“I would like to take a moment to thank you for writing the most useful program available for the iPad.” Tom applauded.
“I have here a detailed, itemized account of the many wrongdoings of the Penn State head coach” Tom said paternalistically.
“That’s it, mate…remove yourself and your belongings from this apartment straight away” said Nigel, flat out.
“I have some suggestions for actors who could portray the Iranian characters in this picture” said the director, casting aspersions.
“Ha, ha, ha! It appears the dynamite has failed to go off and the space station will be in range of our laser in T -2 minutes. Perhaps, Mr. Swift, you would care to reconsider my generous offer to join, what did you call it, our band of diabolical miscreants?”
“No, thank you.” Tom refused.
“I’m going to read ‘Dianatics’ to Old Mother Hubbard” said Tom L., ironically.
“There’s a planet where the sun sometimes rises in the west”, Tom mentioned mercurially.
“Gay men can sometimes become rock band lead singers”, Tom mentioned mercurially.
“Zeus needs this message sent to Hades,” said Tom, mercurially.
“That wig looks really stupid on you. Hand it over” said Tom, taking the fall.
“We need to come up with some commercials to increase Ethel’s popularity” said Desi, planning in advance.

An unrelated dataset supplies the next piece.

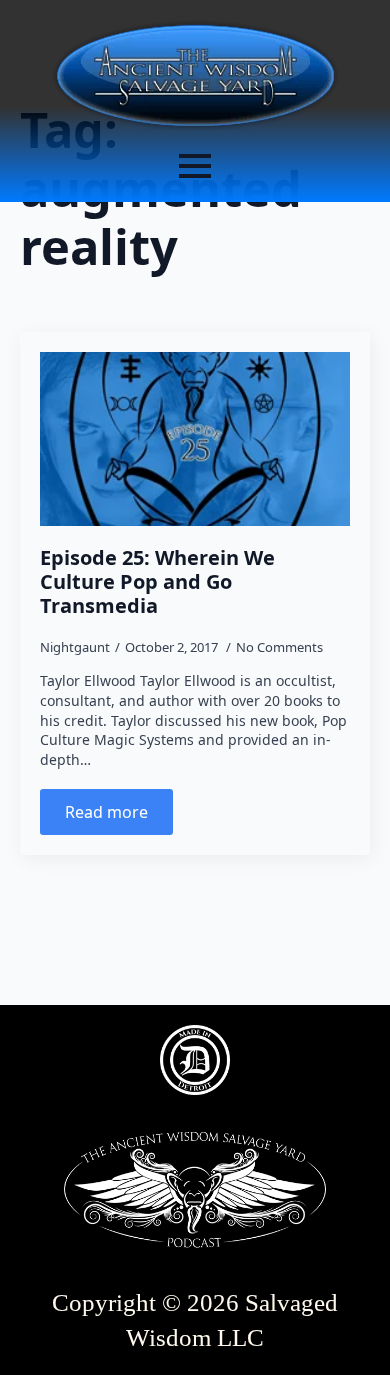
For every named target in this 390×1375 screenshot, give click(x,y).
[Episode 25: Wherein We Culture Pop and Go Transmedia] (195, 439)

“There were only five batters in the perfect game who did something other than fly out” said Tom, noting a Catch-22.
“Hamlet is one of the most overrated characters in all of literature” said Tom with disdain.
“Officer, I found this aging prostitute throwing up in a back alley” said Tom, giving him the old heave-ho.
“My mistress and I were still making love at 3 o’clock in the morning” said Tom scintillatingly.
“I’d like to take that back”, Tom said unduly.
“I regret to inform you that our oil and water business has gone bankrupt” said Tom, declaring insolvency.
“Allow me to explain this state’s inheritance laws” said Tom, a known reprobate.
“I never wear pants here in Hell. I want to let people see my butt and my tail”, said Lucifer, being a cheeky devil.
“Blimey! That ferret is emitting a foul stench” said Eliza obnoxiously.